__THE PROBLEM__
Find the line containing "Select the Disable Lock Screen tree item", then print it and each following line through the end of the records, exactly and with nothing added; leave out any pictures.

(Saved entries)
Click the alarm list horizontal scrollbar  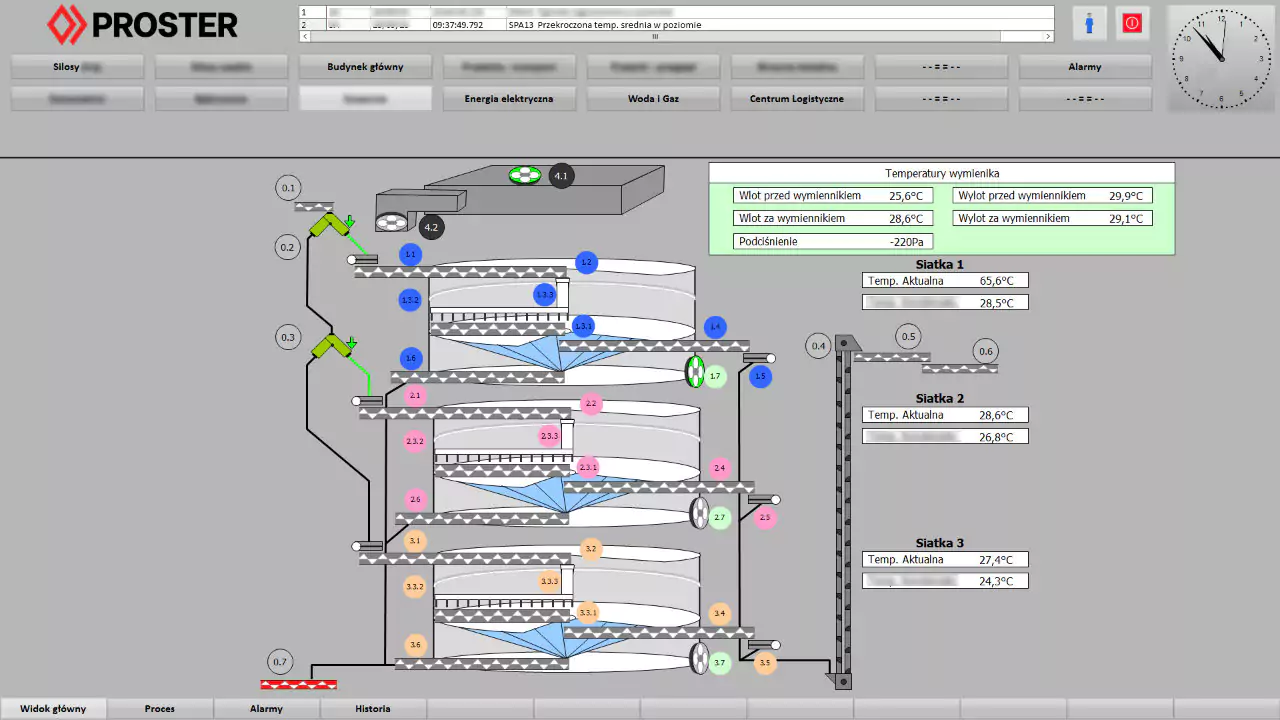[x=675, y=36]
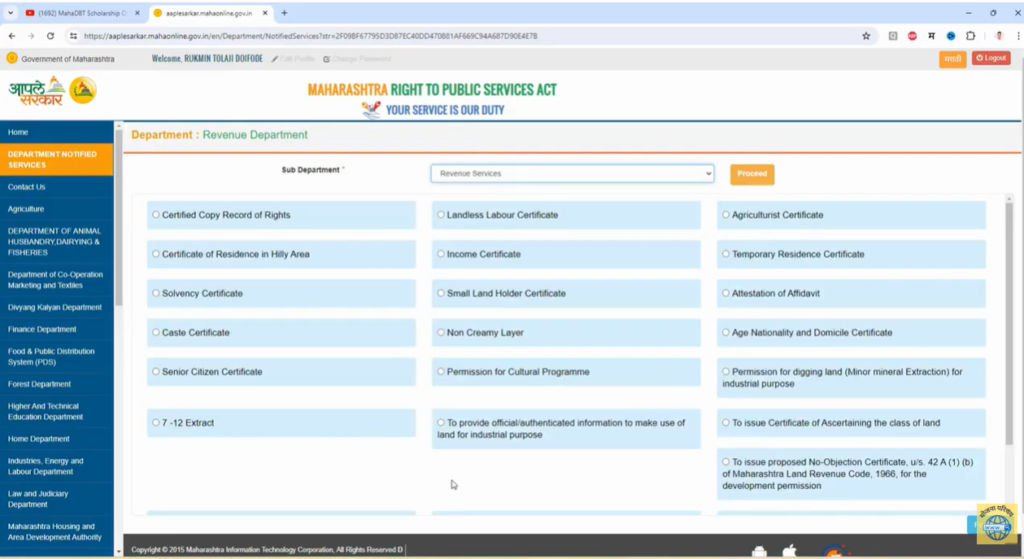1024x559 pixels.
Task: Click the sidebar vertical scrollbar
Action: pyautogui.click(x=119, y=220)
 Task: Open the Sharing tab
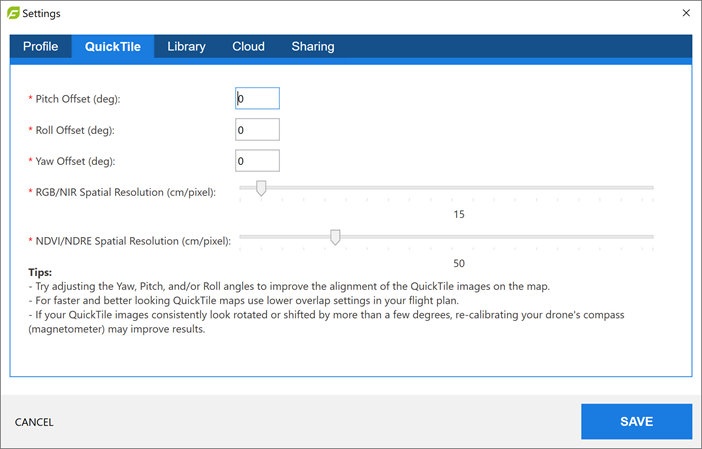point(313,47)
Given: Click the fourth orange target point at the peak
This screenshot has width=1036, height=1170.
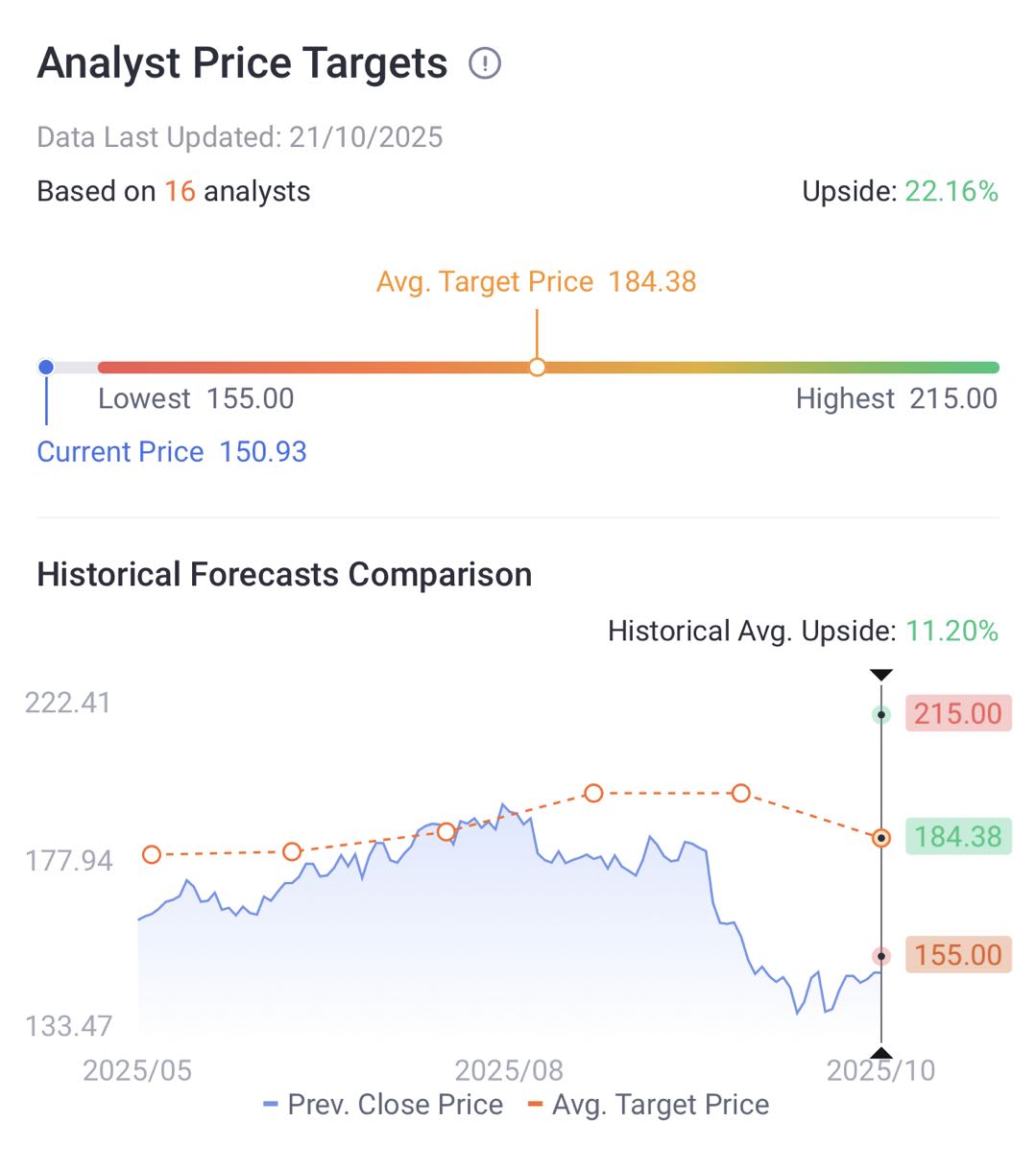Looking at the screenshot, I should (x=593, y=793).
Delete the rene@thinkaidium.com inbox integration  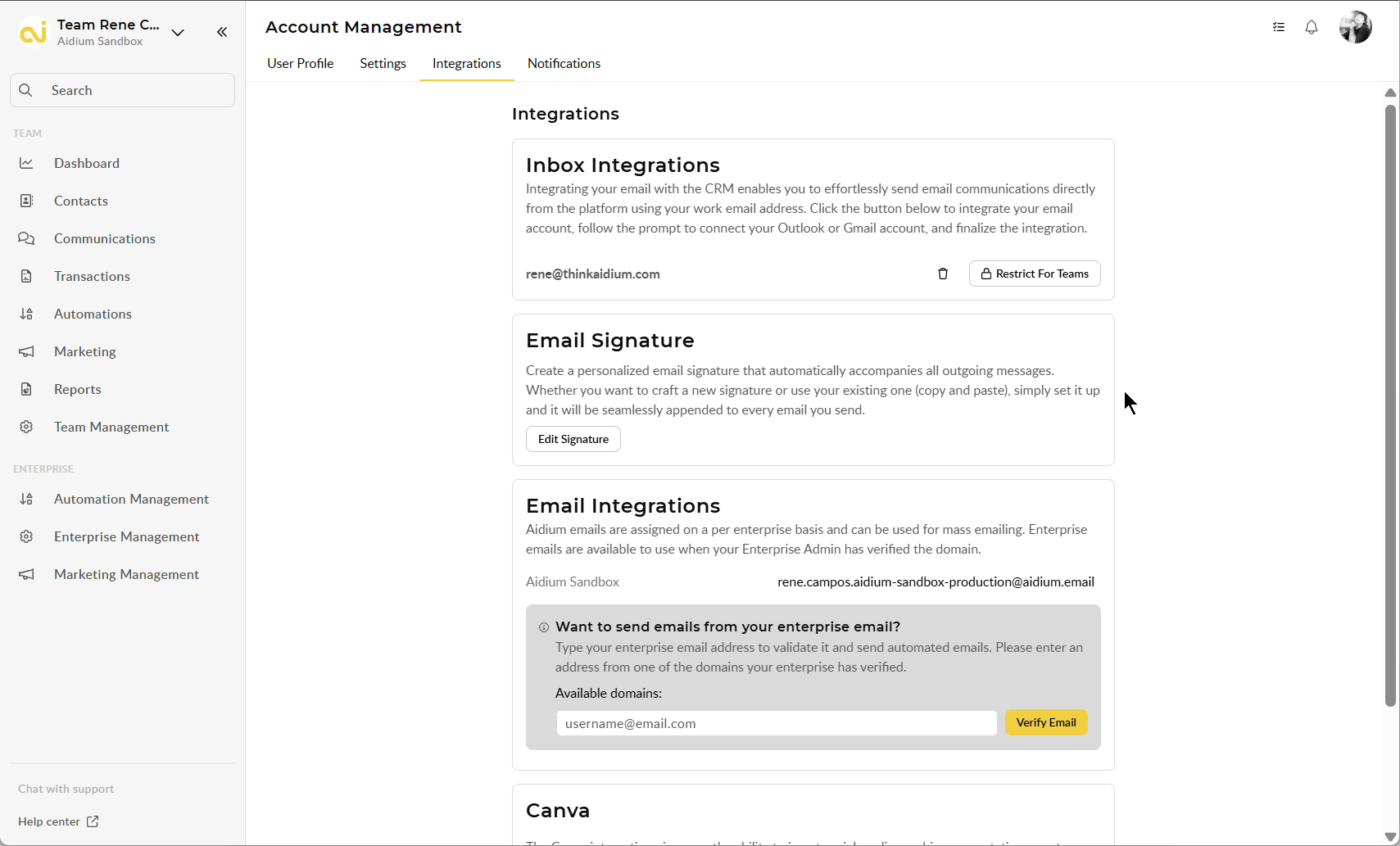pyautogui.click(x=943, y=274)
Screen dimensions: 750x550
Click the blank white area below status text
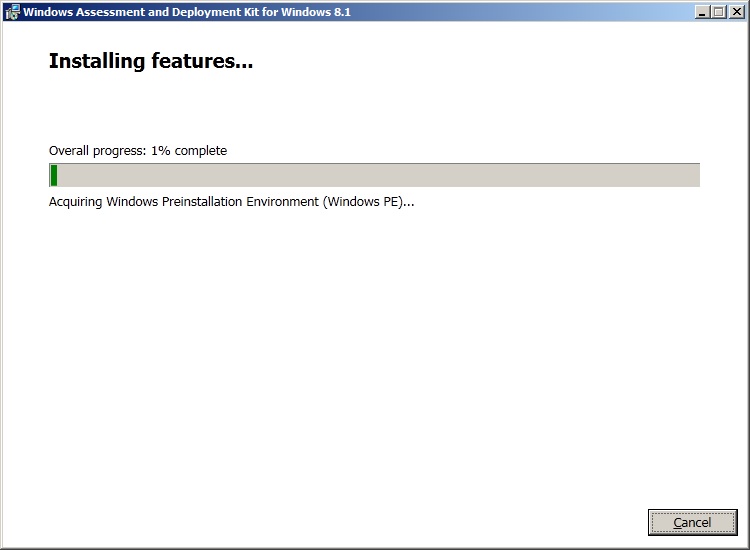pyautogui.click(x=375, y=350)
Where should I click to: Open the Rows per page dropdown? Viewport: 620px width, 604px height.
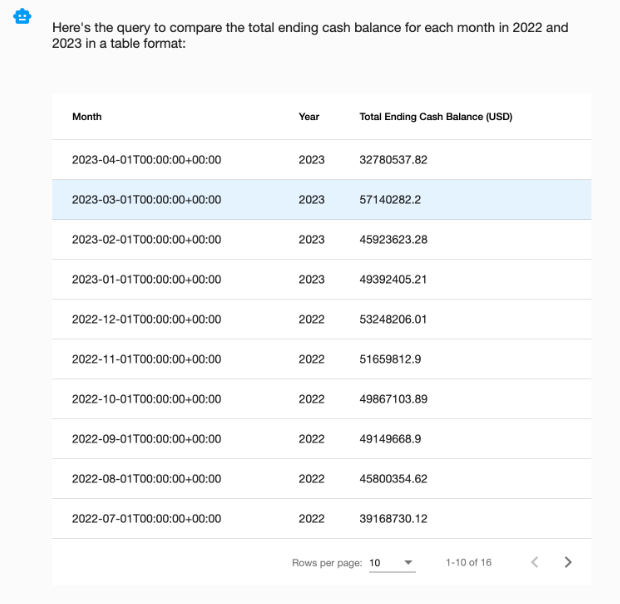(x=391, y=563)
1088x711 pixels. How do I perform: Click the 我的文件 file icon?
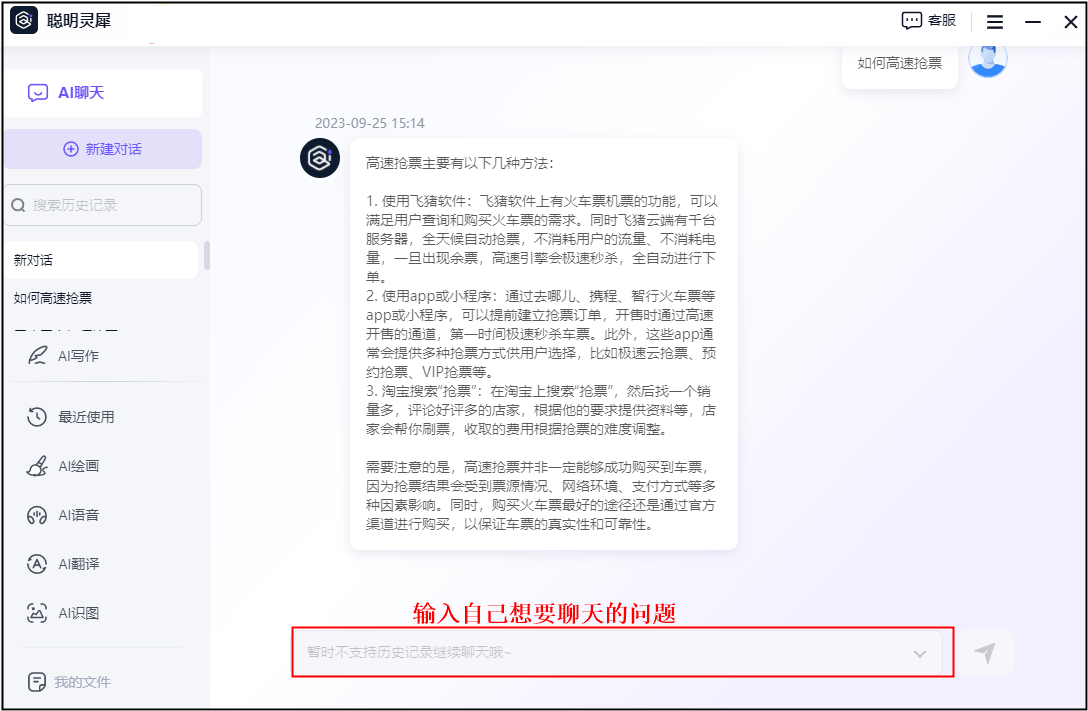click(x=37, y=682)
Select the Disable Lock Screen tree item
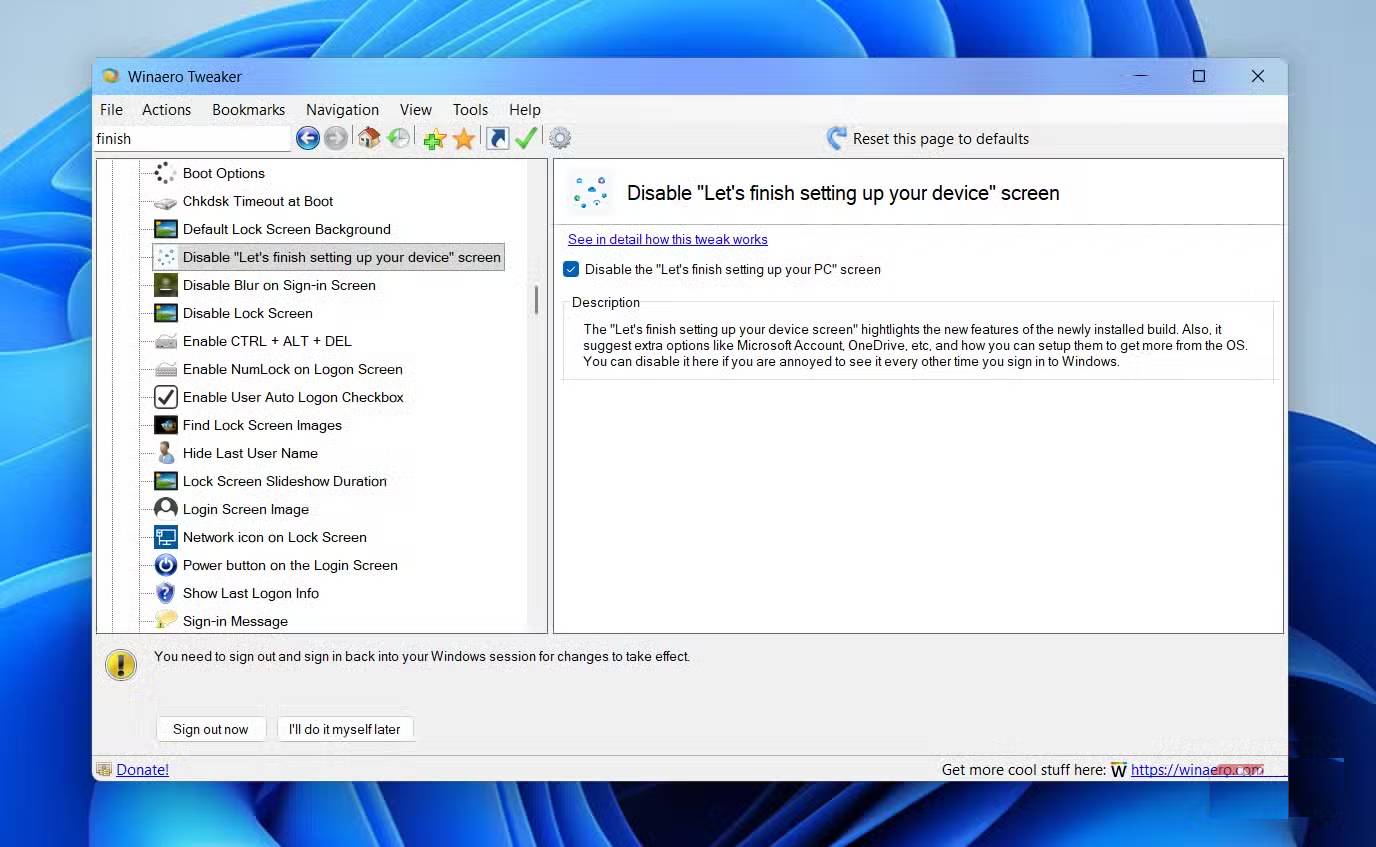 [x=247, y=313]
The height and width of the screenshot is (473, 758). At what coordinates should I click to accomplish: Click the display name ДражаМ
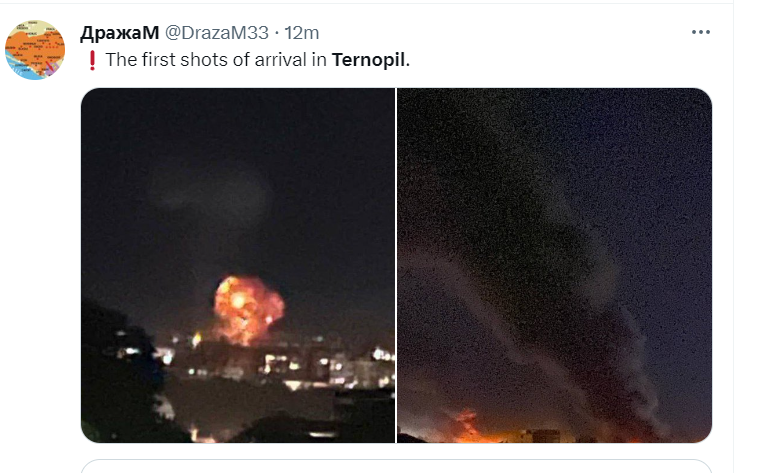tap(119, 33)
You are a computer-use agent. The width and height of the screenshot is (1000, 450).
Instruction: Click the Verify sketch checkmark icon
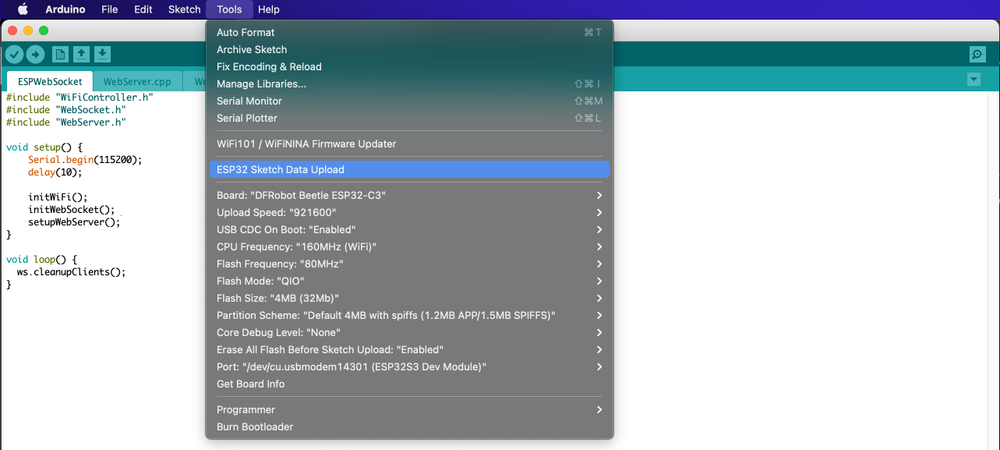[15, 54]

__TASK RESULT__
Select the Disable Lock Screen tree item
 [x=247, y=313]
The height and width of the screenshot is (473, 758). At what coordinates should I click to accomplish: Click the display name ДражаМ
tap(119, 33)
You are a computer-use agent. The width and height of the screenshot is (1000, 450).
Instruction: Click the Verify sketch checkmark icon
[15, 54]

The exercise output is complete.